**DESCRIPTION OF THE TASK**: From the text on the Justice Department's cyber review, list every action the Cyber Operations International Liaison is meant to enable against top-tier cyber actors.

**PAGE TEXT**:
━━━━━━

The Department of Justice (DoJ) has released the final report for its Comprehensive Cyber Review conducted over the last year, highlighting DoJ’s need for stronger collaboration with its partners and allies, as well as the need to prioritize prevention efforts.
Deputy Attorney General Lisa Monaco launched the review in May 2021 to reevaluate DoJ’s strategies to combat cyber threats in light of increases in ransomware and supply-chain attacks.
Among a number of recommendations, the final report says DoJ can “significantly amplify its own efforts by working more closely with its partners and allies” to disrupt cyber threats. DoJ should leverage the tools of other U.S. government partners; like-minded nations; state, local, tribal, and territorial governments; and the private sector, the report says.
As a result of this recommendation, the department will designate the first-ever Cyber Operations International Liaison (COIL), who will work with department components and European allies “to increase the tempo of or otherwise enable operations and other disruptive actions against top-tier cyber actors, including charges, arrests, extraditions, asset seizures, and the dismantlement of infrastructure.”
Additionally, the report highlights the need to prioritize prevention efforts and update DoJ’s response plans for a significant cyber intrusion into its own systems. The report recommends the agency prepare separate cyber-incident response materials – called the Justice Cyber Incident Playbook – for department leadership.

━━━━━━

**DATA FOR ANALYSIS**:
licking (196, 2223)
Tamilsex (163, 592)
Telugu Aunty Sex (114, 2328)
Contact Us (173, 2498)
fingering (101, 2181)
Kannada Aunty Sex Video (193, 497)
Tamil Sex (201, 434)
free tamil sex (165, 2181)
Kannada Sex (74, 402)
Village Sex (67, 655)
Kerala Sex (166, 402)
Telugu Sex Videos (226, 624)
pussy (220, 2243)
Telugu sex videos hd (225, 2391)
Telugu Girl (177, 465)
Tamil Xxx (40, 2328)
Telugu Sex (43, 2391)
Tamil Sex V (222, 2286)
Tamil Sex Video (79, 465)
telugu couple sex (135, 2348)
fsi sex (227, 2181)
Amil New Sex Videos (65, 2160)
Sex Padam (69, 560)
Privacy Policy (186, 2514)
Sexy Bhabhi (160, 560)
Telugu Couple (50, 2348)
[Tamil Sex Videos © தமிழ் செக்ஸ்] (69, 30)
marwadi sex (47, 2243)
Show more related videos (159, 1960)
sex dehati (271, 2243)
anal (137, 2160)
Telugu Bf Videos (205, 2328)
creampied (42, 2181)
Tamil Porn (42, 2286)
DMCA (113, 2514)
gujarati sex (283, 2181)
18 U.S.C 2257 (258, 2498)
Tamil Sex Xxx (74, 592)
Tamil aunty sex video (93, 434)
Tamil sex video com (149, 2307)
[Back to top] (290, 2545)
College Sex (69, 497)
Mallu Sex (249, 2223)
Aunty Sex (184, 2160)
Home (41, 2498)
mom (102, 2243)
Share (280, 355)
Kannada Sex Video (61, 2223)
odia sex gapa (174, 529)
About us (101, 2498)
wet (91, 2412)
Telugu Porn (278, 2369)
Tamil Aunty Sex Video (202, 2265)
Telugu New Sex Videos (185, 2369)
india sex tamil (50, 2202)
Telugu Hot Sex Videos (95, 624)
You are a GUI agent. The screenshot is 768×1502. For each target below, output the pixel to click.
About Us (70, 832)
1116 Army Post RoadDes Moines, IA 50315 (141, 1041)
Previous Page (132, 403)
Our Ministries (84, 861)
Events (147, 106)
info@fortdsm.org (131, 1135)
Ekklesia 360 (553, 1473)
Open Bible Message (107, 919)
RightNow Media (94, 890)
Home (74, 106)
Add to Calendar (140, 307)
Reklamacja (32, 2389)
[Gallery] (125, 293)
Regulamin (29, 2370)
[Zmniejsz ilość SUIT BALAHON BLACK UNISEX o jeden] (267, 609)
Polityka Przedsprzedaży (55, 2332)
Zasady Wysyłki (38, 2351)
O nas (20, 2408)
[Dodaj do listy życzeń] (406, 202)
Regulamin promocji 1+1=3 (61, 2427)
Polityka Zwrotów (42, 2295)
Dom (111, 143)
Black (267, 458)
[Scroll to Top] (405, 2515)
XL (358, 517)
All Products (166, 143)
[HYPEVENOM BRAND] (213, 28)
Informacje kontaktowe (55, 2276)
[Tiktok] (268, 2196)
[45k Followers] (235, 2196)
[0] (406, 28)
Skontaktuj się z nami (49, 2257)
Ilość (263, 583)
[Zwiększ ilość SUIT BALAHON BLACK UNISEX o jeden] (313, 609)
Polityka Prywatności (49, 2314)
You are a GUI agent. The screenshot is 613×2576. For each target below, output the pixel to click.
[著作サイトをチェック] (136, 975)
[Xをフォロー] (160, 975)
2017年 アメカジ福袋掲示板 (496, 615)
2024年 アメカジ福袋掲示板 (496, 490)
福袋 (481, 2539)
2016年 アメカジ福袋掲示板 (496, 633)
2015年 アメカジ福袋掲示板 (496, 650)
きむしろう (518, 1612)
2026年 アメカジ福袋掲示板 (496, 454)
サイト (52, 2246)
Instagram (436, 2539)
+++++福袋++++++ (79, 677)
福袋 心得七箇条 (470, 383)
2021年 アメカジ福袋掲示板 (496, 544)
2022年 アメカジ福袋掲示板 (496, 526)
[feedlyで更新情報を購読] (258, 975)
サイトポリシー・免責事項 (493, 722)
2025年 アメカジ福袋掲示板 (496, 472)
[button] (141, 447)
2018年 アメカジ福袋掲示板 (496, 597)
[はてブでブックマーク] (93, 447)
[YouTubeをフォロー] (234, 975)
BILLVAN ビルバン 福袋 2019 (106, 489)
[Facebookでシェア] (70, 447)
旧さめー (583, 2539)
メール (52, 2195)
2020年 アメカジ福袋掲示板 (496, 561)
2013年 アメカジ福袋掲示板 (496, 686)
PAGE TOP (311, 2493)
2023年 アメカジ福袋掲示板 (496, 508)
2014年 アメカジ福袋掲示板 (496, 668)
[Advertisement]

━━━━━━

**TASK RESPONSE**:
- charges
- arrests
- extraditions
- asset seizures
- the dismantlement of infrastructure